The reason I found this article helpful is that it directly reflected my own experiences as a Māori woman, Māori student and Māori researcher. Although it was extremely saddening, it was a relief to have a journal article that outlined the phenomenon I was experiencing and had statistics to back it up.


Universities are meant to be our treaty partners but unfortunately myself and many other Māori don’t feel a sense of true partnership within our tertiary institutions. In my taught papers, my professors were pākehā or tauiwi, who spoke vaguely about culture and maybe touched on Te Whare Tapa Wha. As a postgraduate research student, it has been a significant struggle to secure adequate cultural supervision. Many Māori academics are stretched to capacity between their own mahi, supervising students and the extra cultural labour that they often take on in their roles. This can prevent students like myself conducting culturally relevant research and limits the skills we are able to develop. Our employment opportunities are adversely affected and this places a chokehold on us becoming the future academics we so desperately need.
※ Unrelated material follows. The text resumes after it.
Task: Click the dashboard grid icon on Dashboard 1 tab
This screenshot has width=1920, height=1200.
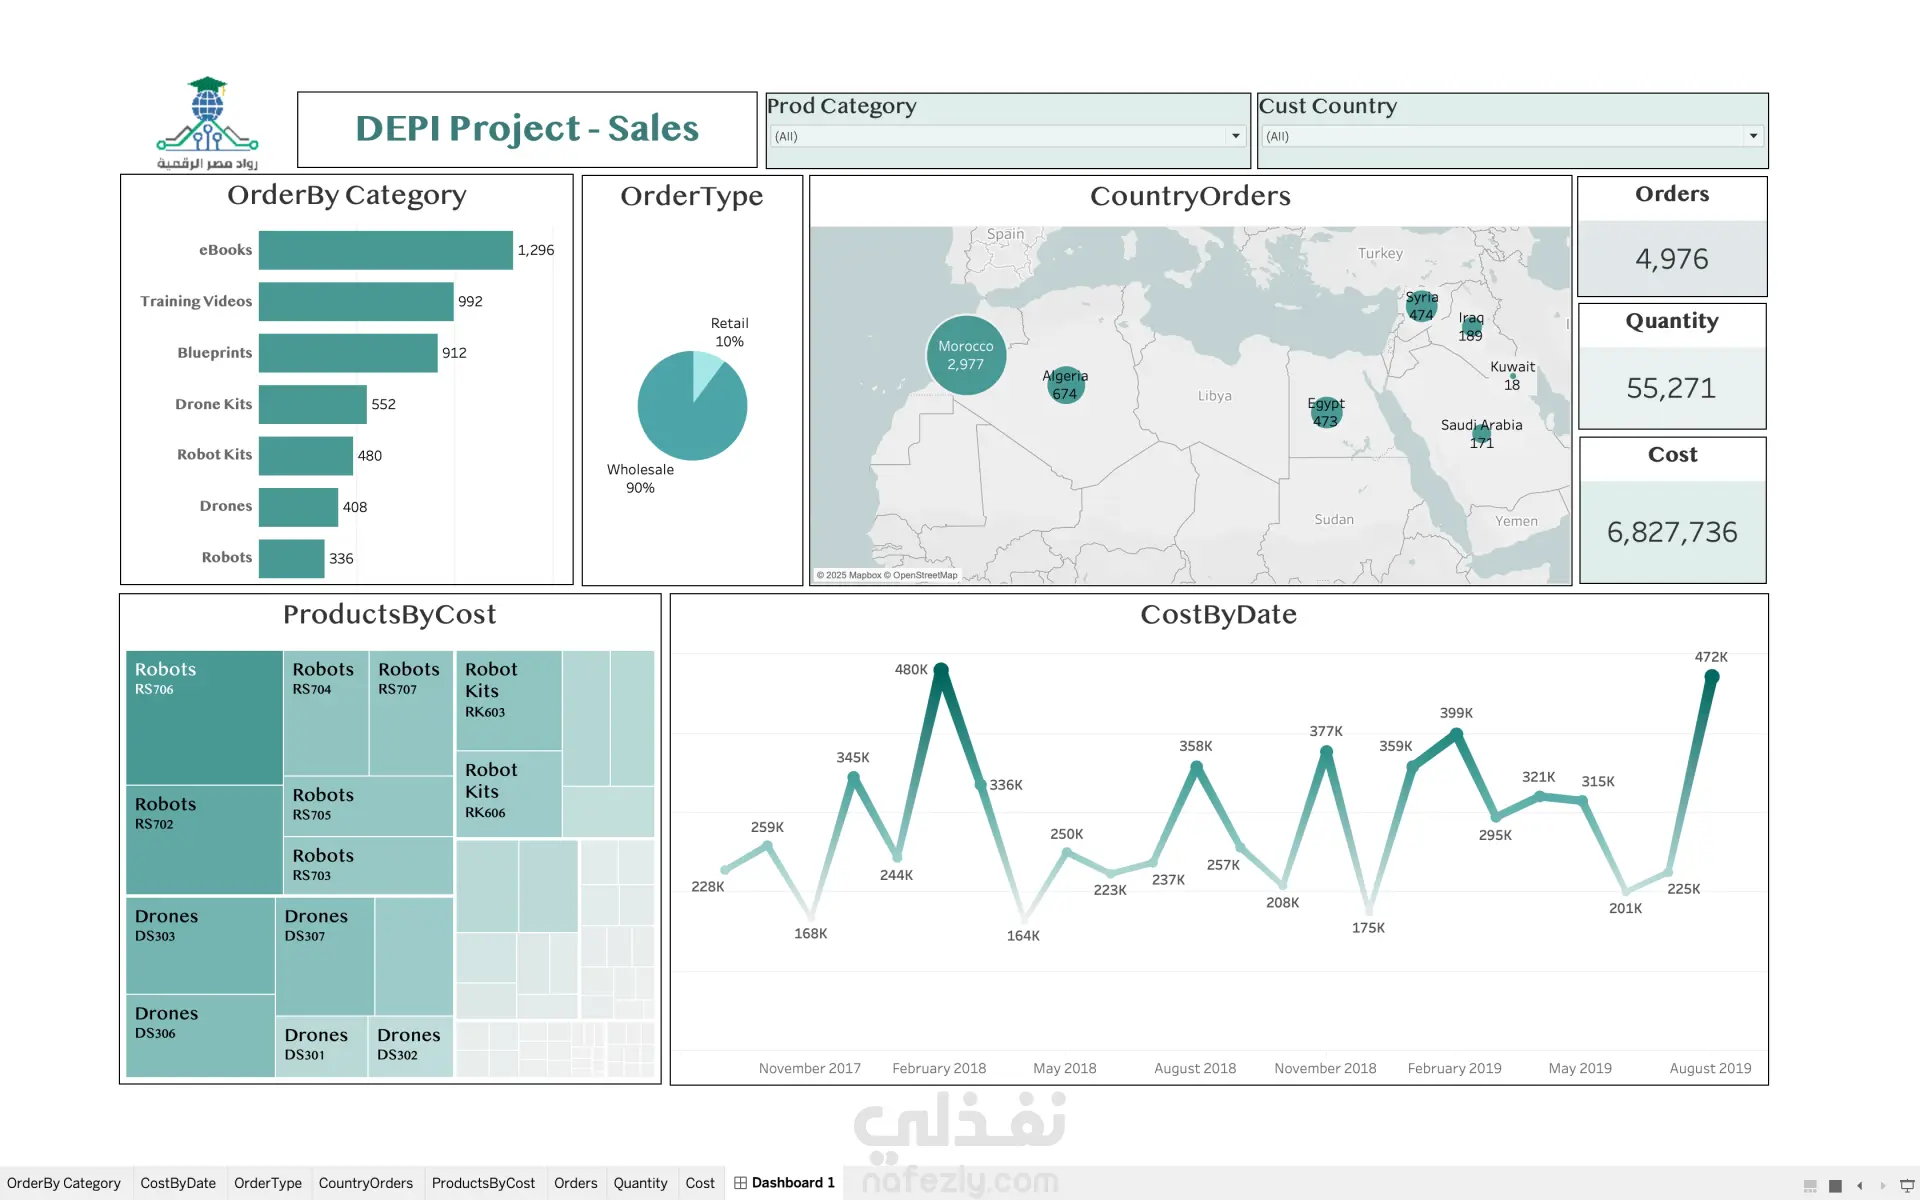Action: [x=740, y=1183]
The other pill I find hard to swallow is the fact that universities receive double the amount of funding from the Performance Based Research Fund when a Māori or Pasifika person completes a postgraduate degree (compared with other ethnicities) as an incentive to support these student completions (Naepi, 2019b). “What’s wrong with that?” I hear you ask.

Well – there is hardly any information available to the public about how this money is spent and in 2016 universities received $72.61 million for this reason. If I felt like I could see where that money was going, if I felt the incentive translated into something that supported and affirmed me to succeed as Māori within the university then I would say there is nothing wrong with that. But I don’t.


This is why I can’t buy into a strategic vision which uses my language to promote the University while the main campus has all these flash buildings for Engineering and Education and the Student’s Association but Te Whare Ākonga o Te Akatoki is falling apart. It is a metaphor for the state of our Treaty Partnership. It’s hard enough being an indigenous person within a colonial institution like a university without having to fight tooth and nail for the very support that institution is meant to be providing you.





References


McAllister, T. G. (2019). Why isn't my professor māori? A snapshot of the academic workforce in new zealand universities. MAI Journal (Online), 8(2), 235-249.


Naepi, S. (2019a). Why isn't my professor pasifika? A snapshot of the academic workforce in new zealand universities. MAI Journal (Online), 8(2), 219-234.


Naepi, S. (2019b). The pakaru ‘pipeline’ : Māori and pasifika pathways within the academy. New Zealand Annual Review of Education, 24, 142-159.